Canonical propose également des formations afin que les administrateurs se voient certifier du label « je suis un crack sous Ubuntu ». Je crois même qu’il y a plusieurs niveaux de compétences… Pour aussi bien le support que la formation, Canonical travaille beaucoup avec des sous-traitant locaux.

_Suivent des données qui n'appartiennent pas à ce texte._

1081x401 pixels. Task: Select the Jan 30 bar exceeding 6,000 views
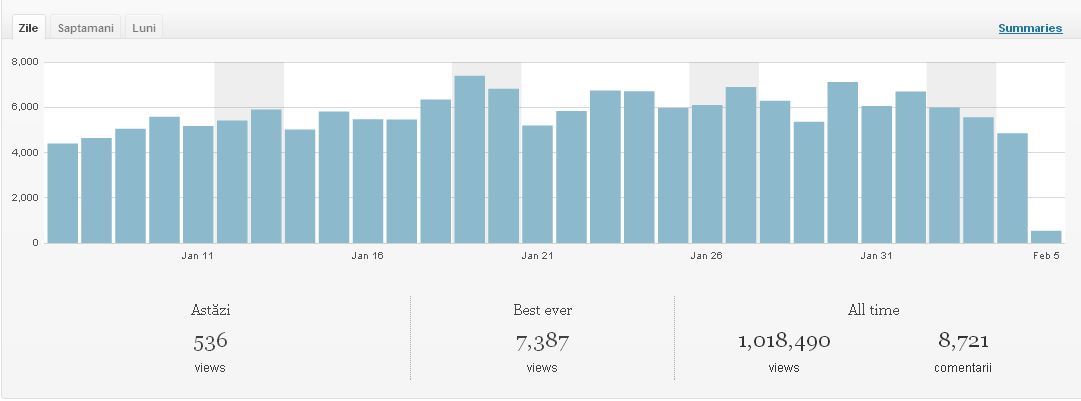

Outre les certifications aux personnes, Canonical négocie également des certification matérielles, comme avec Dell par exemple. Si j’ai bien compris, il n’y a a priori rien d’illégal de vendre un machine sous Ubuntu sans rien payer à Canonical. Par contre, Canonical se fait payer pour certifier que les machines vendues sont conformes (après tests de vérification) à leur distribution et qu’il n’y a donc pas de soucis à avoir à acheter l’ordinateur car il tournera sans problème. Un autre bon filon si les fabricants/vendeurs d’ordinateurs suivent le chemin de Dell, et il n’y a pas de raisons ;-) . Canonical fait d’ailleurs la même chose pour les logiciels! Elle certifie que tel logiciel (surtout pour les serveurs) va tourner sous Ubuntu et se fait payer pour cela.

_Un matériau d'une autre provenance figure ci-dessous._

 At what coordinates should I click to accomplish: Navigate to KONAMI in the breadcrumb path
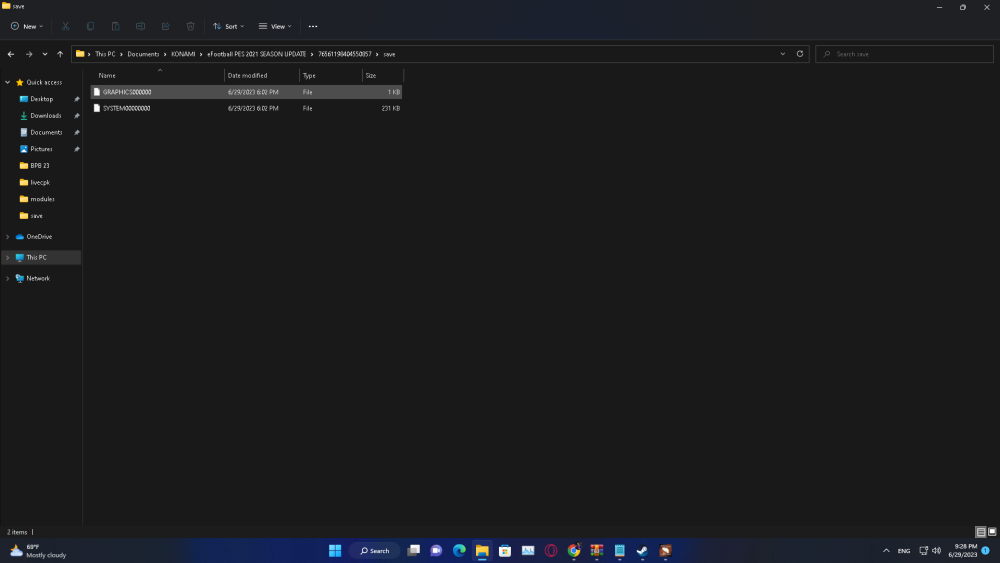182,54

A côté de ça, n’oublions pas la petite boutique en ligne qui ne cesse de grandir et qui met peut être un petit peu de beurre dans les épinards, bien que ça doit être assez dérisoire :p

Pour le futur, les versions mobiles d’Ubuntu pour téléphone portables mèneront peut être également vers de lucratifs partenariats avec les constructeurs… De gros marchés à prendre là encore!

Pour résumer, les étapes sont 1) Diffusion efficace et gratuite. 2) Développement efficace grâce a des outils performante et une communauté choyée et très active. 3) Une fois la distribution ayant fait ces preuves, vente aux entreprises/organismes de supports techniques et de formations. 4) Certifications payante auprès des éditeurs de logiciels et des fabricants d’ordinateurs.

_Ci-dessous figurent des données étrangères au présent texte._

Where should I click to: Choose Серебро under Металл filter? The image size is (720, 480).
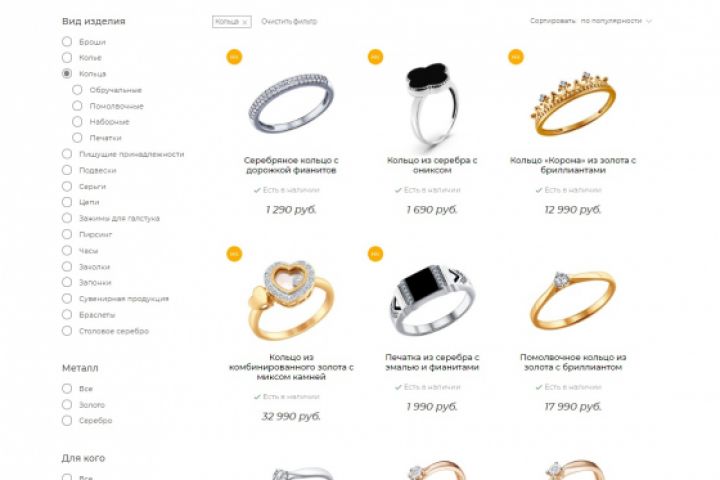67,421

Pour le moment, la société n’est cependant pas encore rentable. Mais pas de soucis, Mark Shuttleworth ne prévoit pas d’équilibre économique avant 2010! Tout a l’air d’avoir été minutieusement préparé. Rendez vous donc dans 2 ans pour voir si les prévisions du milliardaire sud-africain sont justes, mais c’est tout le mal qu’on leur souhaite. Si Ubuntu continue sur sa lancée, elle devrait engranger un sacré paquet de fric!

Je trouve que l’idée de départ de faire de l’argent avec quelque chose de gratuit et d’ouvert est quand même très audacieux (j’aimerais d’ailleurs bien savoir qui ont été les premiers à se lancer dans ce domaine, si vous savez n’hésitez pas à laisser un commentaire :p), mais au final ça fonctionne, pas pour tous, pas pour tout le monde à la même échelle, mais ça peut marcher! Canonical devrait y parvenir d’ici moins de 2 ans si tout se passe bien.

Je me suis beaucoup inspiré de ces 2 articles pour écrire ce post, sur lemondeinformatique.fr et zdnet pour ceux qui souhaiterais compléter leur lecture.